COSTA, LORENZO (1460-1535), Italian painter, was born at Ferrara, but went in early life to Bologna and ranks with the Bolognese school. In 1438 he painted his famous “Madonna and Child with the Bentivoglio family,” and other frescoes, on the walls of the Bentivoglio chapel in San Giacomo Maggiore, and he followed this with many other works. He was a great friend of Francia, who was much influenced by him. In 1509 he went to Mantua, where his patron was the Marquis Francesco Gonzaga, and he eventually died there. His “Madonna and Child enthroned” is in the National Gallery, London, but his chief works are at Bologna. His sons, Ippolito (1506-1561) and Girolamo, were also painters, and so was Girolamo’s son Lorenzo the younger (1537-1583).


COSTA, SIR MICHAEL ANDREW AGNUS (1808-1884), British musical conductor and composer, the son of Cavalière Pasquale Costa, a Spaniard, was born at Naples on the 14th of February 1808. Here he became at an early age a scholar at the Royal College of Music. His cantata L’Immagine was composed when he was fifteen. In 1826 he wrote his first opera Il Delitto Punito; in 1827 another opera Il sospetto funesto. To this period belong also his oratorio La Passione, a grand Mass for four voices, a Dixit Dominus, and three symphonies. The opera Il Carcere d’Ildegonda was composed in 1828 for the Teatro Nuovo, and in 1829 Costa wrote his Malvina for Barbaja, the impresario of San Carlo. In this latter year he visited Birmingham to conduct Zingarelli’s Cantata Sacra, a setting of some verses from Isaiah ch. xii. Instead, however, of conducting, he sang the tenor part. In 1830 he settled in London, having a connexion with the King’s theatre. His ballet Kenilworth was written in 1831, the ballet Une Heure à Naples in 1832, and the ballet Sir Huon (composed for Taglioni) in 1833. In this latter year he wrote his famous quartet Ecco quel fiero istante. Malek Adhel, an opera, was produced in Paris in 1837. In 1842 he wrote the ballet music of Alma for Cerito, and in 1844 his opera Don Carlos was produced in London. Costa became a naturalized Englishman and received the honour of knighthood in 1869. He conducted the opera at Her Majesty’s from 1832 till 1846, when he seceded to the Italian Opera at Covent Garden; he was conductor of the Philharmonic Society from 1846 to 1854, of the Sacred Harmonic Society from 1848, and of the Birmingham festival from 1849. In 1855 Costa wrote Eli, and in 1864 Naaman, both for Birmingham. Meanwhile he had conducted the Bradford (1853) and Handel festivals (1857-1880), and the Leeds festivals from 1874 to 1880. On the 29th of April 1884 he died at Brighton. Costa was the great conductor of his day, but both his musical and his human sympathies were somewhat limited; his compositions have passed into oblivion, with the exception of the least admirable of them—his arrangement of the national anthem.

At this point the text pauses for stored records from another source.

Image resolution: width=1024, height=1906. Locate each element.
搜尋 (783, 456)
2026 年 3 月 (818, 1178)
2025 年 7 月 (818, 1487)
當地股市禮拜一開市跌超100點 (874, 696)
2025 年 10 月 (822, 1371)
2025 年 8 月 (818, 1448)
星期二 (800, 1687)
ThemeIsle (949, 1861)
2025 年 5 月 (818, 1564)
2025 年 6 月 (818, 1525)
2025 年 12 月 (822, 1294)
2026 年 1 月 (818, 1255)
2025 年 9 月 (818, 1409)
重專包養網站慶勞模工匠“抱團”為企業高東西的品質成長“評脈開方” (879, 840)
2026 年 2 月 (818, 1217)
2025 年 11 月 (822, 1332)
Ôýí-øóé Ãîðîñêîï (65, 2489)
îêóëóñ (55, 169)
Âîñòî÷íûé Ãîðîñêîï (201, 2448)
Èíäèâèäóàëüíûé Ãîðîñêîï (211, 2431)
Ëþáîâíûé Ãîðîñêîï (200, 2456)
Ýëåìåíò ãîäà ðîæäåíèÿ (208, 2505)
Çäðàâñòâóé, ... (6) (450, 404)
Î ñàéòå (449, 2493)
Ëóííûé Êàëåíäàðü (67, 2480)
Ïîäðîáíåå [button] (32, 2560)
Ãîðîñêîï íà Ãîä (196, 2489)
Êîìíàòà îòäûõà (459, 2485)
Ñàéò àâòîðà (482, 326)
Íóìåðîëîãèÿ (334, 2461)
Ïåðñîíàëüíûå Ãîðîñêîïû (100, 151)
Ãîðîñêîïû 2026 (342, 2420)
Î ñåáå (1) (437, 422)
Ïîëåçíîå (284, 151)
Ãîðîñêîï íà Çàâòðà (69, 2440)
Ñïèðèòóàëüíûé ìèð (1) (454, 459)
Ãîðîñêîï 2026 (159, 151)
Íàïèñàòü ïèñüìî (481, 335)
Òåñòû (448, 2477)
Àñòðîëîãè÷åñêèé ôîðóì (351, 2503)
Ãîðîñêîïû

COSTAKI, ANTHOPOULOS (1835-1902), Turkish pasha, was born in 1835. He became a professor at the Turkish naval college; then entered the legal branch of the Turkish service, rising to the post of procureur impérial at the court of cassation. He was governor-general of Crete; and in 1895 was appointed Ottoman ambassador in London, a post which he continued to hold until his death at Constantinople in 1902. He bore throughout his career the reputation of an intelligent and upright public servant.


COSTANZO, ANGELO DI (c 1507-1591), Italian historian and poet, was born at Naples about 1507. He lived in a literary circle, and fell in love with the beautiful Vittoria Colonna. His great work, Le Istorie del regno di Napoli dal 1250 fino al 1498, first appeared at Naples in 1572, and was the fruit of thirty or forty years’ labour; but nine more years were devoted to the task before it was issued in its final form at Aquila (1581). It is still one of the best histories of Naples, and the style is distinguished by clearness, simplicity and elegance. The Rime of di Costanzo are remarkable for finical taste, for polish and frequent beauty of expression, and for strict obedience to the poetical canons of his time.

See G. Tiraboschi, Storia della letteratura italiana, vol. vii. (Florence, 1812).


COSTA RICA, a republic of Central America, bounded on the N. by Nicaragua, E. by the Caribbean Sea, S.E. and S. by Panama, S.W., W. and N.W. by the Pacific Ocean. (For map, see [Central America].) The territory thus enclosed has an area of about 18,500 sq. m., and may be roughly described as an elevated tableland, intersected by lofty mountain ranges, with their main axis trending from N.W. to S.E. It is fringed, along the coasts, by low-lying marshes and lagoons, alternating with tracts of rich soil and wastes of sand.